▶ [What is needed]: Rewrite the lines from the one holding "You are a computer-use agent." through the one holding "pos(255,315)", inclusive, with "scissors icon" replaced by "scissors button" and nothing else changed. Leave the pictures out of your answer.

▶ [Dataset rows]:
[Begin]

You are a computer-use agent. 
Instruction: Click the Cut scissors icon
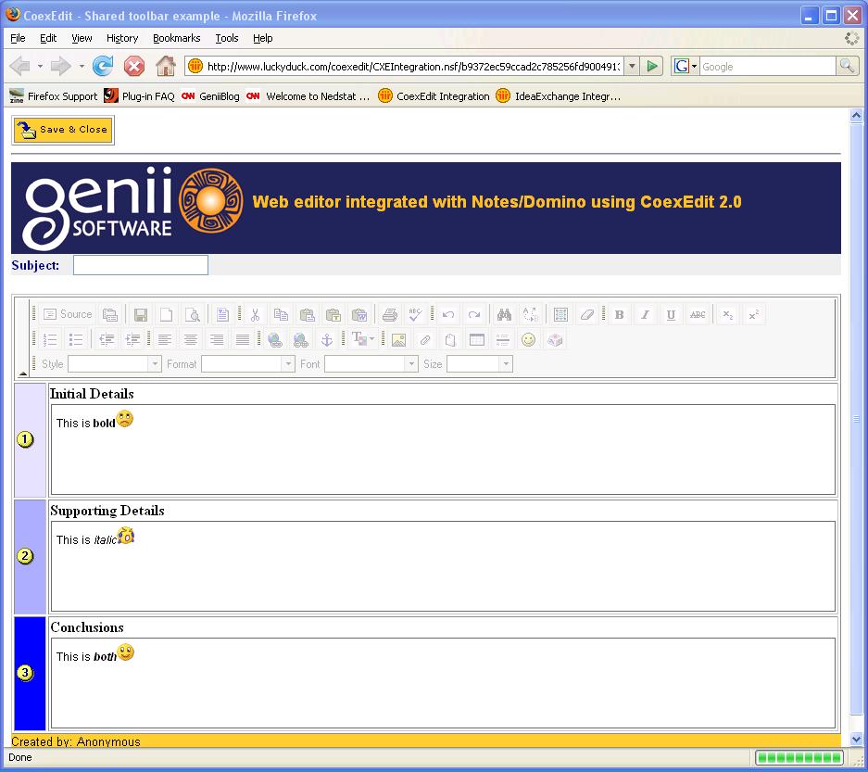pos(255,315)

[End]
[Begin]

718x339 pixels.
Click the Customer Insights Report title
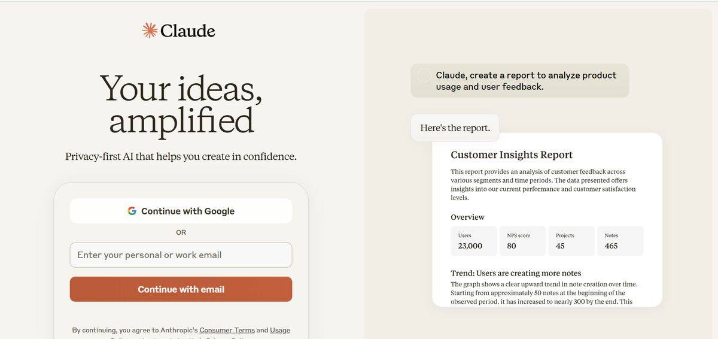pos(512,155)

[End]
[Begin]

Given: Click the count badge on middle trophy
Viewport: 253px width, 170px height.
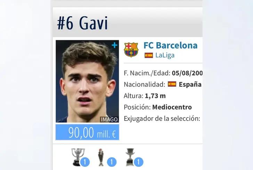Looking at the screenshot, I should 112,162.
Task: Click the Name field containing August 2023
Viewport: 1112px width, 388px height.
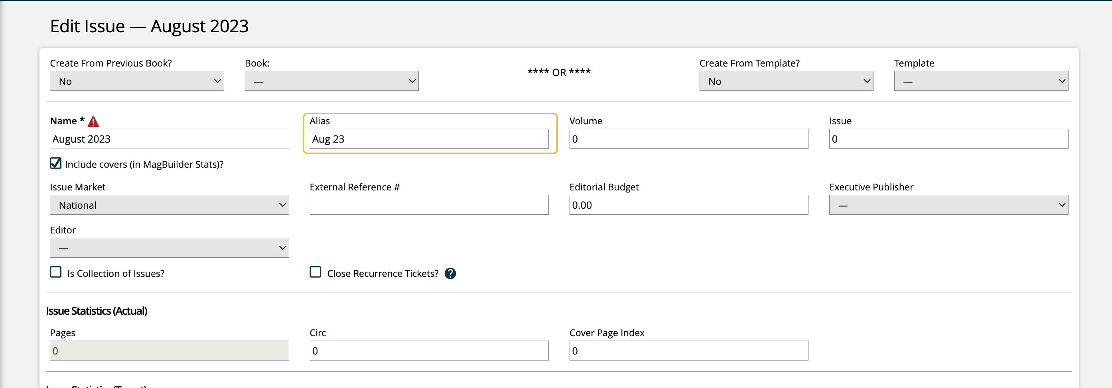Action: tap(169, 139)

[End]

▶ [Task response]:
You are a computer-use agent. 
Instruction: Click the Cut scissors button
pos(255,315)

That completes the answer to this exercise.